=== Exercise requirements ===
All lines below are to be transcribed exactly.
*-*-*
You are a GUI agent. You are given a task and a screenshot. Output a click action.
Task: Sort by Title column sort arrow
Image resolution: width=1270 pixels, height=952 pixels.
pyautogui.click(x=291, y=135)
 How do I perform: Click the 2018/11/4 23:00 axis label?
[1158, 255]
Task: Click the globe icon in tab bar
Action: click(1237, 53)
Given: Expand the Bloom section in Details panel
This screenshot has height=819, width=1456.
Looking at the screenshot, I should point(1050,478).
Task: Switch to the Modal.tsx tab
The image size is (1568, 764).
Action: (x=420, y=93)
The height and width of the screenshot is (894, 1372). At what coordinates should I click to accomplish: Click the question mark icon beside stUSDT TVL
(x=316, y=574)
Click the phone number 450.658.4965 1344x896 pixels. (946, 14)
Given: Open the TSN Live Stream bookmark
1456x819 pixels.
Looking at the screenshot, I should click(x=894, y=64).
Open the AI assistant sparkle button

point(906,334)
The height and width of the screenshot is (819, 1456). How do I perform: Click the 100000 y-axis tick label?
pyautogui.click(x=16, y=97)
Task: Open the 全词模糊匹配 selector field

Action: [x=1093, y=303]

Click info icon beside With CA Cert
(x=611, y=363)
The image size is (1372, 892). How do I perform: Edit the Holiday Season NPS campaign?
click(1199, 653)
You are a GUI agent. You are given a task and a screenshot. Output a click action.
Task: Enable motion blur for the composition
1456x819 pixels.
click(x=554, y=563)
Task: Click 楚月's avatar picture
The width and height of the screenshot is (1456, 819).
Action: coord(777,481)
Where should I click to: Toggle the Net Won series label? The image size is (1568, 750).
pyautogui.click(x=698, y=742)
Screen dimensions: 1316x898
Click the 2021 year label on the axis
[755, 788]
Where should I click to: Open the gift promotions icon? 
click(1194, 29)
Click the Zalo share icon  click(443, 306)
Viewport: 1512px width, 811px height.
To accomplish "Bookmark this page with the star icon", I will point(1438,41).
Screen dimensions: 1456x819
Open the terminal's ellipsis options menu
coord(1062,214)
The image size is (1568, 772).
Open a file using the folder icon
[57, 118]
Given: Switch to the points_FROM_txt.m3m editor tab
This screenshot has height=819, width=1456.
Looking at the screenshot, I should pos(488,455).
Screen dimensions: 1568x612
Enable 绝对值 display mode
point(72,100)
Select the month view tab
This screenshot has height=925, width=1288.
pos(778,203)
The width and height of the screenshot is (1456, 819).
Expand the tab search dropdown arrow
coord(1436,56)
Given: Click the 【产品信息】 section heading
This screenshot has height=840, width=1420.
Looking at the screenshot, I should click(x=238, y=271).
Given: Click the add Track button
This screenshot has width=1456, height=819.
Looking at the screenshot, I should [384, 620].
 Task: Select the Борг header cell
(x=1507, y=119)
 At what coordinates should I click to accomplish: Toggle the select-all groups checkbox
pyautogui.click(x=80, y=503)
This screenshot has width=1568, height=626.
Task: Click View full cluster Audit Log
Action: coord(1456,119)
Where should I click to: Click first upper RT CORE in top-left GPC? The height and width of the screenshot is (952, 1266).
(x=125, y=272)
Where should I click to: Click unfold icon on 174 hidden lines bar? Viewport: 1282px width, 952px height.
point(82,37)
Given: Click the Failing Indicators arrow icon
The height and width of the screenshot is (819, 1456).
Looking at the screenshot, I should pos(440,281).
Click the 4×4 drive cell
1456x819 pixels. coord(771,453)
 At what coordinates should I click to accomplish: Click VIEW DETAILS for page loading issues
*-*-*
=== Output below ===
You are a GUI agent. You are given a task and a screenshot. Output a click action.
Task: Sort by Title column sort arrow
Image resolution: width=1270 pixels, height=952 pixels.
pyautogui.click(x=291, y=135)
 How do I perform: Click the 2018/11/4 23:00 axis label?
[1158, 255]
Task: Click the globe icon in tab bar
Action: click(1237, 53)
Given: Expand the Bloom section in Details panel
This screenshot has height=819, width=1456.
Looking at the screenshot, I should point(1050,478).
Task: Switch to the Modal.tsx tab
The image size is (1568, 764).
Action: (x=420, y=93)
The height and width of the screenshot is (894, 1372). At what coordinates should I click to accomplish: Click the question mark icon beside stUSDT TVL
(x=316, y=574)
Click the phone number 450.658.4965 1344x896 pixels. (946, 14)
Given: Open the TSN Live Stream bookmark
1456x819 pixels.
Looking at the screenshot, I should click(x=894, y=64).
Open the AI assistant sparkle button

point(906,334)
The height and width of the screenshot is (819, 1456). How do I perform: Click the 100000 y-axis tick label?
pyautogui.click(x=16, y=97)
Task: Open the 全词模糊匹配 selector field

Action: [x=1093, y=303]

Click info icon beside With CA Cert
(x=611, y=363)
The image size is (1372, 892). How do I perform: Edit the Holiday Season NPS campaign?
click(1199, 653)
You are a GUI agent. You are given a task and a screenshot. Output a click action.
Task: Enable motion blur for the composition
1456x819 pixels.
click(x=554, y=563)
Task: Click 楚月's avatar picture
The width and height of the screenshot is (1456, 819).
Action: coord(777,481)
Where should I click to: Toggle the Net Won series label? The image size is (1568, 750).
pyautogui.click(x=698, y=742)
Screen dimensions: 1316x898
Click the 2021 year label on the axis
[755, 788]
Where should I click to: Open the gift promotions icon? 
click(1194, 29)
Click the Zalo share icon  click(443, 306)
Viewport: 1512px width, 811px height.
To accomplish "Bookmark this page with the star icon", I will point(1438,41).
Screen dimensions: 1456x819
Open the terminal's ellipsis options menu
coord(1062,214)
The image size is (1568, 772).
Open a file using the folder icon
[57, 118]
Given: Switch to the points_FROM_txt.m3m editor tab
This screenshot has height=819, width=1456.
Looking at the screenshot, I should pos(488,455).
Screen dimensions: 1568x612
Enable 绝对值 display mode
point(72,100)
Select the month view tab
This screenshot has height=925, width=1288.
pos(778,203)
The width and height of the screenshot is (1456, 819).
Expand the tab search dropdown arrow
coord(1436,56)
Given: Click the 【产品信息】 section heading
This screenshot has height=840, width=1420.
Looking at the screenshot, I should click(x=238, y=271).
Given: Click the add Track button
This screenshot has width=1456, height=819.
Looking at the screenshot, I should [384, 620].
 Task: Select the Борг header cell
(x=1507, y=119)
 At what coordinates should I click to accomplish: Toggle the select-all groups checkbox
pyautogui.click(x=80, y=503)
This screenshot has width=1568, height=626.
Task: Click View full cluster Audit Log
Action: coord(1456,119)
Where should I click to: Click first upper RT CORE in top-left GPC? The height and width of the screenshot is (952, 1266).
(x=125, y=272)
Where should I click to: Click unfold icon on 174 hidden lines bar? Viewport: 1282px width, 952px height.
point(82,37)
Given: Click the Failing Indicators arrow icon
The height and width of the screenshot is (819, 1456).
Looking at the screenshot, I should pos(440,281).
Click the 4×4 drive cell
1456x819 pixels. coord(771,453)
 At what coordinates should I click to accomplish: Click VIEW DETAILS for page loading issues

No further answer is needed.